Exercise directions
In the entries that follow, the lines from the one with "Given: Click the first INT_WORK_Port argument" through the one with "View WedeTeros profile" are the ones to write out, exactly and with both ends included. Nothing else should appear.

[Source data]
++++++++++

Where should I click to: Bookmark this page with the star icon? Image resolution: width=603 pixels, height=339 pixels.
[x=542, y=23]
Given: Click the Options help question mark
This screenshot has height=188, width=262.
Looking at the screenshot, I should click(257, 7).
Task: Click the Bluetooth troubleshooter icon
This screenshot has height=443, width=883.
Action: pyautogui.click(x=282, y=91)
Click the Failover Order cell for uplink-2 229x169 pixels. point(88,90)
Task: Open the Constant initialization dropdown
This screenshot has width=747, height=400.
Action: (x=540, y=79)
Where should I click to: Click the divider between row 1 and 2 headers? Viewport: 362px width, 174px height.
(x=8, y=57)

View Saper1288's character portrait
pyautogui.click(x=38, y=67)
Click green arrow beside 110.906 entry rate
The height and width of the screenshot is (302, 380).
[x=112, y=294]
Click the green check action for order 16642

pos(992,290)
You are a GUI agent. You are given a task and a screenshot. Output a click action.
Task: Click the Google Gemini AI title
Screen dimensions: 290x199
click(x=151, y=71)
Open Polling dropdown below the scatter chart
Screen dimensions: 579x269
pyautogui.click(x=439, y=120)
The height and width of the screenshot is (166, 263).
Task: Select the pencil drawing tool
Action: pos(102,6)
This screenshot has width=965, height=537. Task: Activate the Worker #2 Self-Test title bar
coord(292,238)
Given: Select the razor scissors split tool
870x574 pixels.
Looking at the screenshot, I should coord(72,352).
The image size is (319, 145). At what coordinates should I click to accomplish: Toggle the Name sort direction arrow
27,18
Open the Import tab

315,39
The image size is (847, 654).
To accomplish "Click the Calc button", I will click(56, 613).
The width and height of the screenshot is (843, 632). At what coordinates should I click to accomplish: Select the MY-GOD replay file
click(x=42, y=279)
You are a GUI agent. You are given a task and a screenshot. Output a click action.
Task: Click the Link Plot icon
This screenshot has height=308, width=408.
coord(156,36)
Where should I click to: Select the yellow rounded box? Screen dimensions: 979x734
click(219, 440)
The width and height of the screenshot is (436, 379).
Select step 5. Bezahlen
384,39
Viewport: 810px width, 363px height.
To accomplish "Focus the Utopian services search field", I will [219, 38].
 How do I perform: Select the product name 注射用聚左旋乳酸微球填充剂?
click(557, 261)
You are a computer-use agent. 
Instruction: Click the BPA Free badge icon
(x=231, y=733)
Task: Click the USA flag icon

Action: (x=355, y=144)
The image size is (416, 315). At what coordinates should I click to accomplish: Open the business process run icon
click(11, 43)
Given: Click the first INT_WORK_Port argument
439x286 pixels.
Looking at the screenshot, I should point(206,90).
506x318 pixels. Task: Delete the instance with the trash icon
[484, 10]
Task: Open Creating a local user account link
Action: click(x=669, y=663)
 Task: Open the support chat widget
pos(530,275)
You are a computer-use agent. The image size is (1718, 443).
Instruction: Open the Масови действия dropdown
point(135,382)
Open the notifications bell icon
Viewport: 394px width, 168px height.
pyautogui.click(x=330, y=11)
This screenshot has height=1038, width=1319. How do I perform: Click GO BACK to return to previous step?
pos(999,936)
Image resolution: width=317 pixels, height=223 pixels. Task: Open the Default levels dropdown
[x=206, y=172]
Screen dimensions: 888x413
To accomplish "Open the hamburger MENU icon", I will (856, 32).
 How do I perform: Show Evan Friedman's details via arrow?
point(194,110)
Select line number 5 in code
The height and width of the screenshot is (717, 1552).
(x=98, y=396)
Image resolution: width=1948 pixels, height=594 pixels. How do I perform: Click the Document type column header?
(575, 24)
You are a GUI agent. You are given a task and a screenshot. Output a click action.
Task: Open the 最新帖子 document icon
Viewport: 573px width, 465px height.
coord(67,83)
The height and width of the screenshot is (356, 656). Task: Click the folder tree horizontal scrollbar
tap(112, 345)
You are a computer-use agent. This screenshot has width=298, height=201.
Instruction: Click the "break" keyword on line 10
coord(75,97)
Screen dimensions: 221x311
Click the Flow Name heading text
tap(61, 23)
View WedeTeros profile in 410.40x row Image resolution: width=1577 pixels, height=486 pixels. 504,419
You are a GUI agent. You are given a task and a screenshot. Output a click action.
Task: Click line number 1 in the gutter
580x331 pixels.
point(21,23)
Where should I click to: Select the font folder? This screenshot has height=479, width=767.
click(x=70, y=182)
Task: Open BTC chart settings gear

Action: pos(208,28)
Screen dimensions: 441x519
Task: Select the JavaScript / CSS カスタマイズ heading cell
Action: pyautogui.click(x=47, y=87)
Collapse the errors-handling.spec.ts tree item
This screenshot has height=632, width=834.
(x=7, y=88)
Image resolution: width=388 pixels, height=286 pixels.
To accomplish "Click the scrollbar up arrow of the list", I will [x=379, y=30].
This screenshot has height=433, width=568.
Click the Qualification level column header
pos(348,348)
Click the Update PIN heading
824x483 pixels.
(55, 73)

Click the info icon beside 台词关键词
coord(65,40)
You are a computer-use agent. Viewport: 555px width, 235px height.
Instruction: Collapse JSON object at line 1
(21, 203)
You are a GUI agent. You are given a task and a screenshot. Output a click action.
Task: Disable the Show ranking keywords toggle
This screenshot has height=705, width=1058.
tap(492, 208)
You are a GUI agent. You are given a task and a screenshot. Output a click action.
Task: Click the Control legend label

++++++++++

Response area
Given: Click the first INT_WORK_Port argument
439x286 pixels.
Looking at the screenshot, I should point(206,90).
506x318 pixels. Task: Delete the instance with the trash icon
[484, 10]
Task: Open Creating a local user account link
Action: click(x=669, y=663)
 Task: Open the support chat widget
pos(530,275)
You are a computer-use agent. The image size is (1718, 443).
Instruction: Open the Масови действия dropdown
point(135,382)
Open the notifications bell icon
Viewport: 394px width, 168px height.
pyautogui.click(x=330, y=11)
This screenshot has height=1038, width=1319. How do I perform: Click GO BACK to return to previous step?
pos(999,936)
Image resolution: width=317 pixels, height=223 pixels. Task: Open the Default levels dropdown
[x=206, y=172]
Screen dimensions: 888x413
To accomplish "Open the hamburger MENU icon", I will (856, 32).
 How do I perform: Show Evan Friedman's details via arrow?
point(194,110)
Select line number 5 in code
The height and width of the screenshot is (717, 1552).
(x=98, y=396)
Image resolution: width=1948 pixels, height=594 pixels. How do I perform: Click the Document type column header?
(575, 24)
You are a GUI agent. You are given a task and a screenshot. Output a click action.
Task: Open the 最新帖子 document icon
Viewport: 573px width, 465px height.
coord(67,83)
The height and width of the screenshot is (356, 656). Task: Click the folder tree horizontal scrollbar
tap(112, 345)
You are a computer-use agent. This screenshot has width=298, height=201.
Instruction: Click the "break" keyword on line 10
coord(75,97)
Screen dimensions: 221x311
Click the Flow Name heading text
tap(61, 23)
View WedeTeros profile in 410.40x row Image resolution: width=1577 pixels, height=486 pixels. 504,419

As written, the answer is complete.